Owen and his family moved to Brisbane, where he was "a bit lonely" and "just sat around in my room playing guitar". He formed a group with a saxophone player from music class at secondary school. Another group was OME (aka Original Music Ensemble), which was an improvisation group – most of his early playing was in musical theatre and jazz. He was also in Fabulous Dingo Family, co-founded by jazz composer David Pyle, and named after Azaria Chamberlain.

=== 1982–1986: Ninja Skill & Tango Bravo ===
In 1982 Owen was in a rock band called Ninja Skill, alongside Charlie Aber, John Caskey, Rick Caskey, Stephen Marskett and Larry Ponting. Owen left in 1984 and relocated to Sydney.

In 1985 Owen played with Tango Bravo. He described the group as a "commercial pop thing" and initially he had no particular concerns about the group's direction, however "we'd gotten some deal to make a single and I just went, 'No, this shit's too much'". Owen left the band shortly after.

===1987–1991: The New Christs and other session work===
Owen's earliest recorded work was for Meera Atkinson, a performance poet, on her album, This Is the Planet, which was released in 1987. This album was produced by Rob Younger. Younger invited Owen to join a reformed version of The New Christs in 1987. With Younger on lead vocals, the line-up also had Jim Dickson (ex-Railroad Gin, Survivors, Passengers, Barracudas) on bass guitar and Louis Burdett (ex-Powerhouse, Ed Kuepper Band) on drums. As a member of The New Christs, Owen supplied guitar, piano and organ, as well as co-writing, for their debut album, Distemper (August 1989). Australian musicologist, Ian McFarlane, described the album as "the definitive statement on the band's sound and style. It contained a wealth of powerful tracks". However, later that year the group disbanded.

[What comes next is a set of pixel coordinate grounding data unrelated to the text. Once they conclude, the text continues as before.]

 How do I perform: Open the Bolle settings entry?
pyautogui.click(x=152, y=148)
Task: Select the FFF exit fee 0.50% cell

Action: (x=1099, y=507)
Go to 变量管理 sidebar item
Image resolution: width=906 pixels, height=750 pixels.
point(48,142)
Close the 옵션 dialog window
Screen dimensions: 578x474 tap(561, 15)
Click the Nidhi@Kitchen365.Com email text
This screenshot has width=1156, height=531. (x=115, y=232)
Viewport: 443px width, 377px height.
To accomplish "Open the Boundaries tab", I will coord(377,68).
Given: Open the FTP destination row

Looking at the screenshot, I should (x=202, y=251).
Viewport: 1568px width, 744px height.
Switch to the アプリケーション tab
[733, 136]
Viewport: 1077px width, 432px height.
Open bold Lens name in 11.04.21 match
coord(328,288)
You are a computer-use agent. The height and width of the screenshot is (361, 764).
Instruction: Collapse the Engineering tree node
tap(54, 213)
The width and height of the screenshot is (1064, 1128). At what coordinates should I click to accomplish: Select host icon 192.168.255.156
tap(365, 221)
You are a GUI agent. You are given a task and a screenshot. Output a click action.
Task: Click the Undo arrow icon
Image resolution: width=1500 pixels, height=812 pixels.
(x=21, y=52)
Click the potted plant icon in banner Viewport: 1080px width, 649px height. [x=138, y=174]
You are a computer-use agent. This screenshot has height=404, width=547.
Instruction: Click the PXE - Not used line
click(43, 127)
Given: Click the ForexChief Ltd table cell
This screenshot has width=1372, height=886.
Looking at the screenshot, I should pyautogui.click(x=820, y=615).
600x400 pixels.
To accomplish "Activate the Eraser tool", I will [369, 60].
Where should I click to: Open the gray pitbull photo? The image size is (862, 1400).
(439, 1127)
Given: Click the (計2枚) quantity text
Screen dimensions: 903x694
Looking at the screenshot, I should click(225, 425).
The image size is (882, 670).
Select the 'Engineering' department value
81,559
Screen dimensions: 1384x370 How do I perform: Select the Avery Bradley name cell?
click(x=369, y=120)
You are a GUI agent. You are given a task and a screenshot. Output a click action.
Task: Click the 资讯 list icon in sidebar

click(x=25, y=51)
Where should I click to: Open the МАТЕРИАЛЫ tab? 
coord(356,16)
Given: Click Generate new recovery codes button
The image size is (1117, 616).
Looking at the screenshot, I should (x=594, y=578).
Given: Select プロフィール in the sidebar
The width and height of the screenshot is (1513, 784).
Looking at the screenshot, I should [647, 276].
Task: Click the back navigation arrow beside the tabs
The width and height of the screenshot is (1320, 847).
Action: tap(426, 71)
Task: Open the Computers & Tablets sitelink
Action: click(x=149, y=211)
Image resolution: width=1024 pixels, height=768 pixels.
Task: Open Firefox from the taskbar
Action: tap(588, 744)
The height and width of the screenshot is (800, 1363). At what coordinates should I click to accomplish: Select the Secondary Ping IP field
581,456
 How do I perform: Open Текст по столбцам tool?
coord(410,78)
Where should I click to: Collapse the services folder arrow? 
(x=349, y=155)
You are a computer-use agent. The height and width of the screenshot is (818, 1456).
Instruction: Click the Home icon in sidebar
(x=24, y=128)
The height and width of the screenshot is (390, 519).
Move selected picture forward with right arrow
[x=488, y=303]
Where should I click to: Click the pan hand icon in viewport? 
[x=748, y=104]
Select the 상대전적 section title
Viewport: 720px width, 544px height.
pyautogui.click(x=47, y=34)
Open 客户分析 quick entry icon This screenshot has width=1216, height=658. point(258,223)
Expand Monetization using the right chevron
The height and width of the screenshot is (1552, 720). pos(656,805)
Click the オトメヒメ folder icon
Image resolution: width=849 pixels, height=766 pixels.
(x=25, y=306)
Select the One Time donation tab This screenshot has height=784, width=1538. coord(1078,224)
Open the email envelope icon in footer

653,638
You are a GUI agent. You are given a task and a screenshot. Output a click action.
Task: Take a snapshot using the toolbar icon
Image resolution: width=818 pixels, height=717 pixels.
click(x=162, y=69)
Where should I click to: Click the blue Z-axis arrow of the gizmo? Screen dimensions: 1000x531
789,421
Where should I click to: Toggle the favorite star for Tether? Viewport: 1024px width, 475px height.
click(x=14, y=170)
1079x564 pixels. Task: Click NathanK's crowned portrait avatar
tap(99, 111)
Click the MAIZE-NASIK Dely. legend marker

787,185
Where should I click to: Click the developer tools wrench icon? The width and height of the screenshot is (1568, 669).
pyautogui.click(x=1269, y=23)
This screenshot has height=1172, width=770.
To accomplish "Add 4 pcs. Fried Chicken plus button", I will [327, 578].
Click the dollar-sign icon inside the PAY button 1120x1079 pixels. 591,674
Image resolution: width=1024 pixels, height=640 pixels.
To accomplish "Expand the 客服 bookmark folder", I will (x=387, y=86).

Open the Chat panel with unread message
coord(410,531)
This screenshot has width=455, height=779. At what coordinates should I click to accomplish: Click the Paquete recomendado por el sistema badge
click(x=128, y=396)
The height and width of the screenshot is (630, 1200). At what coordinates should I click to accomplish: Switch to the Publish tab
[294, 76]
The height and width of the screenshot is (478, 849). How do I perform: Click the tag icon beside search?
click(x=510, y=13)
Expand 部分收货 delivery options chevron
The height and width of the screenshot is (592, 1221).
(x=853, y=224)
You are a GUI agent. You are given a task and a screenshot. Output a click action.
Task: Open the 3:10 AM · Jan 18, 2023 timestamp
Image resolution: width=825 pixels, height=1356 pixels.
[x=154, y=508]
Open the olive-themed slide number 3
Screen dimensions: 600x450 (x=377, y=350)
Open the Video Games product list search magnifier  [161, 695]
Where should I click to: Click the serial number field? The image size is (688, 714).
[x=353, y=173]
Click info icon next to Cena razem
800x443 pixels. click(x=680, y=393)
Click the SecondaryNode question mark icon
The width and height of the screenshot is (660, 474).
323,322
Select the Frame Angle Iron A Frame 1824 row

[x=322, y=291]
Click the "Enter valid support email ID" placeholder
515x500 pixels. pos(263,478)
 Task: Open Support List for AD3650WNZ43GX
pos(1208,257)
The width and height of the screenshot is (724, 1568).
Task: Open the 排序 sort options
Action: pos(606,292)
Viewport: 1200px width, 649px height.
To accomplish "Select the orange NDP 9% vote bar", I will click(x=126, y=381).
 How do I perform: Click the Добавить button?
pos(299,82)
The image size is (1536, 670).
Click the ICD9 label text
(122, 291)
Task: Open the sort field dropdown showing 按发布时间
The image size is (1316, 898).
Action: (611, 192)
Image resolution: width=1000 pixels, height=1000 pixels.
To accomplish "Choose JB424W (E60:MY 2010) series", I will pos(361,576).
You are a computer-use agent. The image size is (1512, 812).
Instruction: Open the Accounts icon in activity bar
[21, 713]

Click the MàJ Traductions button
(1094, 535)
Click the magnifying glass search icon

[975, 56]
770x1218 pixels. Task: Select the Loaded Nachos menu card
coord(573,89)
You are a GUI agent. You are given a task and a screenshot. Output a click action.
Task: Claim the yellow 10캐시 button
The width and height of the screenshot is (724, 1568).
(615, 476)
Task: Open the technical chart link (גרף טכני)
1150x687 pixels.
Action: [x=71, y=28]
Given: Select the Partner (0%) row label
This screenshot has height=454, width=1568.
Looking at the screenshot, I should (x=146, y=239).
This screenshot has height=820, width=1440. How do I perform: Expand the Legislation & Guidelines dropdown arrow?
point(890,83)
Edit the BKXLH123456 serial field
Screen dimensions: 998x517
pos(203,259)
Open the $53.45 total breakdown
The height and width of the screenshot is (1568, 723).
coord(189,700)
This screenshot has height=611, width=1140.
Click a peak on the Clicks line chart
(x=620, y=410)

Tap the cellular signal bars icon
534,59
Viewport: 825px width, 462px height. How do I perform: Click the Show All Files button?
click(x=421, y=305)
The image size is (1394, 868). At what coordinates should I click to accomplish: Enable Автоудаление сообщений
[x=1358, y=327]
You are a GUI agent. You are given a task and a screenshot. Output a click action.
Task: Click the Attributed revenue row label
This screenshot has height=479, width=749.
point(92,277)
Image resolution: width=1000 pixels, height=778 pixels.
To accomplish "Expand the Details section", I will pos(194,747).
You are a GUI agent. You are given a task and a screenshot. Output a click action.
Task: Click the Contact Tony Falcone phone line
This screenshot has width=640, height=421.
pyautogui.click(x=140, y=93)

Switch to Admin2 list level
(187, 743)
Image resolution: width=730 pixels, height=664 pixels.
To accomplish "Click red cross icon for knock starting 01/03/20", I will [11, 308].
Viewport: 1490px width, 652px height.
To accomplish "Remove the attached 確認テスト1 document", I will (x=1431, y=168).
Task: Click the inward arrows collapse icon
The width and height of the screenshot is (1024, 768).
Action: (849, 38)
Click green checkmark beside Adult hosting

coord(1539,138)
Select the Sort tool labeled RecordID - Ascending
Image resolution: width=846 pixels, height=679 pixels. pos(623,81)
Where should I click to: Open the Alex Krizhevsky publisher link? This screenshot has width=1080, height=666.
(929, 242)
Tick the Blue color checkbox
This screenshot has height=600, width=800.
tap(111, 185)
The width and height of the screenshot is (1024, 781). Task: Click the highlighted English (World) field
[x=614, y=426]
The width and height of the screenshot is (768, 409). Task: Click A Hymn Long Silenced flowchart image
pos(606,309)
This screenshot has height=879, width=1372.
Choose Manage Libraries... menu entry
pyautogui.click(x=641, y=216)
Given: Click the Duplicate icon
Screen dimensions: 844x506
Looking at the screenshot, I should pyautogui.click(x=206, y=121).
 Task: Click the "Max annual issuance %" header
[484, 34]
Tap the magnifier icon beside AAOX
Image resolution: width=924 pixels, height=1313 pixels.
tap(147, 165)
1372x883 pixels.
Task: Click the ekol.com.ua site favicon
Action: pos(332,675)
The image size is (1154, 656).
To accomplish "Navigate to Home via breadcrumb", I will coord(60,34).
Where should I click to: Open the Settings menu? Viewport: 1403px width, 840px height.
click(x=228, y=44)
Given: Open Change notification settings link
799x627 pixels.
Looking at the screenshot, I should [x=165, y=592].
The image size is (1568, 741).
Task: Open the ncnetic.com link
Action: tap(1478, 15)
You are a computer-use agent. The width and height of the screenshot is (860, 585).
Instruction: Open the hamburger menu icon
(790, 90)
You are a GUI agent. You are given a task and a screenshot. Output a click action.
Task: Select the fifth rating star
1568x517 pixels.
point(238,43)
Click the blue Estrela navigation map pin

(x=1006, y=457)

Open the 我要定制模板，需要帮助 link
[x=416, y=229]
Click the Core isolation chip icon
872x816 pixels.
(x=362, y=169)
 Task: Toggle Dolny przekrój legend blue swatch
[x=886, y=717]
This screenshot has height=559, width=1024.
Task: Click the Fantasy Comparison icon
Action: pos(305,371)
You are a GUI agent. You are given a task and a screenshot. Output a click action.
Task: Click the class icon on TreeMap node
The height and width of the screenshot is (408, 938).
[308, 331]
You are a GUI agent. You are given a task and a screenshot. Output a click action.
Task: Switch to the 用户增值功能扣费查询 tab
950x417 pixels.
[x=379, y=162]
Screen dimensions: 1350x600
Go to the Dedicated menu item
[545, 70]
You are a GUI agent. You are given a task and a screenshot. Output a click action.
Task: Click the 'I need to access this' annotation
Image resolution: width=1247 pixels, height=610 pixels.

During 1987 Owen provided guitar for Louis Tillett's debut solo album, Ego Tripping at the Gates of Hell. Stuart Coupe from The Canberra Times described the album as "a wonderful mixture of jazz, blues and rock'n'roll. Above all it's a spirited, passionate and diverse performance from a little known figure on the fringes of the rock'n'roll scene".

Owen also worked with Tillett in the group, Paris Green, which "covered material ranging from Mose Allison to John Coltrane, Ray Charles to Nina Simone, and on any given night there was as many as nine or ten musicians on stage". In June 1988 Owen was the record producer for The Plunderers five-track extended play, Trust Us.

Owen completed session work on Penguins on Safari's Normal Soon and Tony Buck's The Shape of Things to Come (both 1989). Also that year Owen joined ex-Cold Chisel pianist and keyboardist, Don Walker, in a blues rock band, Catfish; which toured Australia. In 1990 Owen teamed with Tillet again, in Louis Tillett and His Cast of Aspersions, both produced the group's album, A Cast of Aspersions (April). McFarlane noted that it was "eclectic set of material driven by Tillett's booming baritone voice and smouldering organ, Owen's jagged guitar lines and the swinging brass arrangements".

Owen resumed work with Catfish, he appeared on their second album, Ruby (October 1991), and toured in support of its release. Also in 1991 Owen joined Divinyls on tour promoting their self-titled album issued January, Owen played rhythm guitar on Divinyls Live (recorded in 1991 and released in 1994) alongside founding mainstays, Chrissy Amphlett on lead vocals and Mark McEntee on lead guitar, together with Lee Borkman on keyboards, Jerome Smith on bass guitar, and Charley Drayton on drums.

===1992–present: Tex, Don and Charlie===

Late in 1992, Tex Perkins contacted Owen and Walker to work together on four live-to-air tracks for a broadcast by national radio station, JJJ. It was recorded as JJJ Live at the Wireless. The trio made a "vague promise to do something more" in the future. The formed Tex, Don and Charlie and recorded their debut album, Sad But True which was released in November 1993. For the album Owen supplied guitar, dobro and lapsteel. It reached the top 40 on the ARIA Albums Chart.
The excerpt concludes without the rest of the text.